Raw records
——————————
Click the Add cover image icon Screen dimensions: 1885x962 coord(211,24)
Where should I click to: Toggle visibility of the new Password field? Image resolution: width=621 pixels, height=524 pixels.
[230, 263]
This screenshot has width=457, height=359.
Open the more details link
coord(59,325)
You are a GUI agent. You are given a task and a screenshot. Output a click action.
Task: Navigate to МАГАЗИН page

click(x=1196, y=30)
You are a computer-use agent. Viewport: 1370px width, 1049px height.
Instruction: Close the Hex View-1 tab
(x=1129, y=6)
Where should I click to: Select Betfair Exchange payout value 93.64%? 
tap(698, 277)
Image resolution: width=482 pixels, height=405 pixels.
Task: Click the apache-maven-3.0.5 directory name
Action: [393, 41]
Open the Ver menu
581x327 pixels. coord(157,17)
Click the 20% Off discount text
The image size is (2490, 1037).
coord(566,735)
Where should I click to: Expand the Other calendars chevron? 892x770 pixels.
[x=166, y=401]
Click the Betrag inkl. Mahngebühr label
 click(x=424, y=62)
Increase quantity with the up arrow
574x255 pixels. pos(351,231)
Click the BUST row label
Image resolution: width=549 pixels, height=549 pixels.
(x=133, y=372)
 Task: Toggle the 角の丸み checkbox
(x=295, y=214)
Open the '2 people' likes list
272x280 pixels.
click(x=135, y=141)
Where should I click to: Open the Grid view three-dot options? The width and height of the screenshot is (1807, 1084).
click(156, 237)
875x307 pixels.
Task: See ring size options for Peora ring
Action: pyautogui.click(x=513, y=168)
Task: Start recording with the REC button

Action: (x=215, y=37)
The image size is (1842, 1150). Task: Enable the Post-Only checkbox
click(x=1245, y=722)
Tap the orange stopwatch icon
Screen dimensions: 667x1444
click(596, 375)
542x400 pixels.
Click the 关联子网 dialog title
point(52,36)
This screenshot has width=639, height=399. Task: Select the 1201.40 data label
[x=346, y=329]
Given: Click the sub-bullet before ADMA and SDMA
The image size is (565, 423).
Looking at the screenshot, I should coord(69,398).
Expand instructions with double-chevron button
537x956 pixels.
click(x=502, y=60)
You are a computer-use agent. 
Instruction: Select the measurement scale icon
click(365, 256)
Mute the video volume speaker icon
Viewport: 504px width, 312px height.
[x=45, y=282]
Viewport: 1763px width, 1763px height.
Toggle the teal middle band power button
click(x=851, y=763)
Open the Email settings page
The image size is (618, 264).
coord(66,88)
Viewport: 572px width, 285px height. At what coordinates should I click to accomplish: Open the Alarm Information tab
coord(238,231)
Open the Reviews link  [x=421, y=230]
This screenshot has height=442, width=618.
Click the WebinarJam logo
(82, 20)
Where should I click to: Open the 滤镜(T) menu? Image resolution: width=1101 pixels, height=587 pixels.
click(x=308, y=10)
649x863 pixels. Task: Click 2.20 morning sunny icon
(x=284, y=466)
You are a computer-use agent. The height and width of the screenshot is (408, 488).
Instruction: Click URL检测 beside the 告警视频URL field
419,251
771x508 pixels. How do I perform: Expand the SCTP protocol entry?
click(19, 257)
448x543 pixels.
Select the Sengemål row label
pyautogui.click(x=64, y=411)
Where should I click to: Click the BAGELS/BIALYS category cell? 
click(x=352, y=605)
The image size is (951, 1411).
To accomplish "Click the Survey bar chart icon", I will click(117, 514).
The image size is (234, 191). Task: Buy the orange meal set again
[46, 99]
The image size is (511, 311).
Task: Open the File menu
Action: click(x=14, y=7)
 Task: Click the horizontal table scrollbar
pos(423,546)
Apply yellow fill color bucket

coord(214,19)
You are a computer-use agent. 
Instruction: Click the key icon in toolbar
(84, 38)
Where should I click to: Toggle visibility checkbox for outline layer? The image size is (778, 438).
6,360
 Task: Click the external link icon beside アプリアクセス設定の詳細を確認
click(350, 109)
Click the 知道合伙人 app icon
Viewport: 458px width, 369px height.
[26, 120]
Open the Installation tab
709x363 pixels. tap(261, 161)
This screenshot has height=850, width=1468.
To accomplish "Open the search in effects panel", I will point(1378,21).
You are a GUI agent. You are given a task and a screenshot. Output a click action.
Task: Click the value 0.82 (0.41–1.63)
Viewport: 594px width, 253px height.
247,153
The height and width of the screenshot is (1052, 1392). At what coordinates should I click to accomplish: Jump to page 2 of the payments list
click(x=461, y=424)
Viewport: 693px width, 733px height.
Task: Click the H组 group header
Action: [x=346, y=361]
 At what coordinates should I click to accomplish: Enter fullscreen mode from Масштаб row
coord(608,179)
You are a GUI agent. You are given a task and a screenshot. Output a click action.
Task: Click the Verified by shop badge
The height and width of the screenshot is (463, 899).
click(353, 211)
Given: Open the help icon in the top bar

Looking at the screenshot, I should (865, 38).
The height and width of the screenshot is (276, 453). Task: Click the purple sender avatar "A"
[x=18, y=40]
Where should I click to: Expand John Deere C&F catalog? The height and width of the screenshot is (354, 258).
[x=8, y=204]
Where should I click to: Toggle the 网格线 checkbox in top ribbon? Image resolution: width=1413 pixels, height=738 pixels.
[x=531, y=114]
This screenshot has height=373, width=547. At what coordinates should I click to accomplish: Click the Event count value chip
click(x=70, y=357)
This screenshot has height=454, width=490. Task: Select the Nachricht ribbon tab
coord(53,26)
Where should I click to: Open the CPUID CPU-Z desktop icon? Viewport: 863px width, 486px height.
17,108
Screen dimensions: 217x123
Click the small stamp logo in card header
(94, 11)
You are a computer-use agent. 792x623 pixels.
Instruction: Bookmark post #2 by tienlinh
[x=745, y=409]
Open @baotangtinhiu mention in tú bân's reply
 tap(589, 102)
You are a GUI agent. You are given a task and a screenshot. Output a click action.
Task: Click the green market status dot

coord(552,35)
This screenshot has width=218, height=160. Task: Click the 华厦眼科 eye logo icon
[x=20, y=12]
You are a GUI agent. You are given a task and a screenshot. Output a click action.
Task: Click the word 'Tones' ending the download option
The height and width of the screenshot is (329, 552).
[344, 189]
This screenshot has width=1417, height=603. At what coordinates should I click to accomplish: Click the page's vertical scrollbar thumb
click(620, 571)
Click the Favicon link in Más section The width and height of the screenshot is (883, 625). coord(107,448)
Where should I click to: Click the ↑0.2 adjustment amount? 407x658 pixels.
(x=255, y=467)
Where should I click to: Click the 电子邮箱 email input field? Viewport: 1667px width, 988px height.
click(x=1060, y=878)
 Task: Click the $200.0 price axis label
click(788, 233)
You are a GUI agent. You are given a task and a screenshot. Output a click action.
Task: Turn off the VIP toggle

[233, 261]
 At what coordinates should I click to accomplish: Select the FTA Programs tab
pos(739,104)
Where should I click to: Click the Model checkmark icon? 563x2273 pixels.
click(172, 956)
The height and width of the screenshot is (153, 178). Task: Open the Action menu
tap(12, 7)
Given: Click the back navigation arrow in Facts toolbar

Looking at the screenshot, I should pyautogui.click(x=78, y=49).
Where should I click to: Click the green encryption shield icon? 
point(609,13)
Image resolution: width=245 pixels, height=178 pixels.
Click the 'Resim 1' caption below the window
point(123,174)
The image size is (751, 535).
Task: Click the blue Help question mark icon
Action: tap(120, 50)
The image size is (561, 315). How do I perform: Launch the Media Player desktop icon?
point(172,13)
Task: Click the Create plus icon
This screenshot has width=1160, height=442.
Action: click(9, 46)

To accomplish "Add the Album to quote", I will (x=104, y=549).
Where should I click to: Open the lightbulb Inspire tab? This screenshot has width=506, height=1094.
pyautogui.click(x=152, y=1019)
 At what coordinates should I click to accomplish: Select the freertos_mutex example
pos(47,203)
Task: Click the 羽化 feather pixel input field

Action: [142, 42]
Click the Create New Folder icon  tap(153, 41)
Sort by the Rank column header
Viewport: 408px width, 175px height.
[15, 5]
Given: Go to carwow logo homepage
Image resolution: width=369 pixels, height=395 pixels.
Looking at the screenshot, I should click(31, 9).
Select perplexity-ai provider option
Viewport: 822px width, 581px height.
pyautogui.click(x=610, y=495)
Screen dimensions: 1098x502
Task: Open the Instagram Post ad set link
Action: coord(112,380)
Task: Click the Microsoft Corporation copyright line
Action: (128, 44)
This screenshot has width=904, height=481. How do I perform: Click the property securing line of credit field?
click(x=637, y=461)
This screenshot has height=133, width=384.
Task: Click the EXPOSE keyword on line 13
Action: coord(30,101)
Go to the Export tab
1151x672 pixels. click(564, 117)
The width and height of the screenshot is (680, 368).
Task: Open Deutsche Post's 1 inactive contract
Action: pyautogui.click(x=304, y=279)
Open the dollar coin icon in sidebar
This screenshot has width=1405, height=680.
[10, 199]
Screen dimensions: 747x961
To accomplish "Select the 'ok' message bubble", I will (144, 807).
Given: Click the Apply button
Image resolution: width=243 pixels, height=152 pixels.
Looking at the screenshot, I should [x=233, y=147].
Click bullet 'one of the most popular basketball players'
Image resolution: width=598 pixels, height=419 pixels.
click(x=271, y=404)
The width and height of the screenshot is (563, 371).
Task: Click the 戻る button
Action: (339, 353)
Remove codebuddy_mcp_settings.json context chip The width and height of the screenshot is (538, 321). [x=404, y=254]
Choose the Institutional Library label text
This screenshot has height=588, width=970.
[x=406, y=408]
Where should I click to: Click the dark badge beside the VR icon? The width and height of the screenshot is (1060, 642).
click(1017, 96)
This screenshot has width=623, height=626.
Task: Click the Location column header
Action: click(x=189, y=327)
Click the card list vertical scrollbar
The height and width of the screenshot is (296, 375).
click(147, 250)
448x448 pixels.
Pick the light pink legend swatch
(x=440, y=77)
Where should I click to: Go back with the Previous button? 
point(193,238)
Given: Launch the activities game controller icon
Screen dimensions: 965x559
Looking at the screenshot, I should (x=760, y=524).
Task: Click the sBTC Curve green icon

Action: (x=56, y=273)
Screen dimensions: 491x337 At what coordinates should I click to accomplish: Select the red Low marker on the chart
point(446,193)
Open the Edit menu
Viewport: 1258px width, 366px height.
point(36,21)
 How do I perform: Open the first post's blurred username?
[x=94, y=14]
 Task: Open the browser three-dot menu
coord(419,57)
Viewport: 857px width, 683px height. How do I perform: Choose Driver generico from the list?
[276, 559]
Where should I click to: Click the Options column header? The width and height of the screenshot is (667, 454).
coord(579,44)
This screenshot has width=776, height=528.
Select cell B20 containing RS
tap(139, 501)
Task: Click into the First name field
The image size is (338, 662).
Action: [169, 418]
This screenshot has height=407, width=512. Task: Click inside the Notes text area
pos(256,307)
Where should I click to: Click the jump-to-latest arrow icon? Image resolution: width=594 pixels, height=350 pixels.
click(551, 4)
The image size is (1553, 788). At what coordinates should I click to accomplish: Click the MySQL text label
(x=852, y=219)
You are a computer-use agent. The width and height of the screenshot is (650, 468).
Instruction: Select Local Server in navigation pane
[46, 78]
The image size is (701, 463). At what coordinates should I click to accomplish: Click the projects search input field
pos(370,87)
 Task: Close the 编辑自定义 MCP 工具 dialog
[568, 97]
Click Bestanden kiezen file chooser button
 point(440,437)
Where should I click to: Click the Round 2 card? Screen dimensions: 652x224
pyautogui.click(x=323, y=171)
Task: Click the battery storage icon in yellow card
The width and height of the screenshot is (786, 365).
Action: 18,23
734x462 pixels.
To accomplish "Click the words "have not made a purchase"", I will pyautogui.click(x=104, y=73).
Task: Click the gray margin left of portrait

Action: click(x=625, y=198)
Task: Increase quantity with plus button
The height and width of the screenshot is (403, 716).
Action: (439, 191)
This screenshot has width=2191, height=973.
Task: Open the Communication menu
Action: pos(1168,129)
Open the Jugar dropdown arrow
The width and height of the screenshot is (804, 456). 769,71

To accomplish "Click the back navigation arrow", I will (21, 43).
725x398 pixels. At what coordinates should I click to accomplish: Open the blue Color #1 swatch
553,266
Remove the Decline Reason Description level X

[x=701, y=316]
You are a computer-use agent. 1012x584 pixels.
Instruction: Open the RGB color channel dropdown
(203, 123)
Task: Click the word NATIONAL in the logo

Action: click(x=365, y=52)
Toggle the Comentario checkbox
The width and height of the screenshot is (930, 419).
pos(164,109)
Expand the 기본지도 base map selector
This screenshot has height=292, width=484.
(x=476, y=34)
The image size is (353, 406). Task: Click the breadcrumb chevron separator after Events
——————————
— Short task —
Rewrite the rows, from the first one through the line containing "click(x=135, y=141)" (both included), as a JSON list of strings with one string per line and blank lines left out.

— Complete response —
[
  "Click the Add cover image icon Screen dimensions: 1885x962 coord(211,24)",
  "Where should I click to: Toggle visibility of the new Password field? Image resolution: width=621 pixels, height=524 pixels.",
  "[230, 263]",
  "This screenshot has width=457, height=359.",
  "Open the more details link",
  "coord(59,325)",
  "You are a GUI agent. You are given a task and a screenshot. Output a click action.",
  "Task: Navigate to МАГАЗИН page",
  "click(x=1196, y=30)",
  "You are a computer-use agent. Viewport: 1370px width, 1049px height.",
  "Instruction: Close the Hex View-1 tab",
  "(x=1129, y=6)",
  "Where should I click to: Select Betfair Exchange payout value 93.64%? ",
  "tap(698, 277)",
  "Image resolution: width=482 pixels, height=405 pixels.",
  "Task: Click the apache-maven-3.0.5 directory name",
  "Action: [393, 41]",
  "Open the Ver menu",
  "581x327 pixels. coord(157,17)",
  "Click the 20% Off discount text",
  "The image size is (2490, 1037).",
  "coord(566,735)",
  "Where should I click to: Expand the Other calendars chevron? 892x770 pixels.",
  "[x=166, y=401]",
  "Click the Betrag inkl. Mahngebühr label",
  " click(x=424, y=62)",
  "Increase quantity with the up arrow",
  "574x255 pixels. pos(351,231)",
  "Click the BUST row label",
  "Image resolution: width=549 pixels, height=549 pixels.",
  "(x=133, y=372)",
  " Task: Toggle the 角の丸み checkbox",
  "(x=295, y=214)",
  "Open the '2 people' likes list",
  "272x280 pixels.",
  "click(x=135, y=141)"
]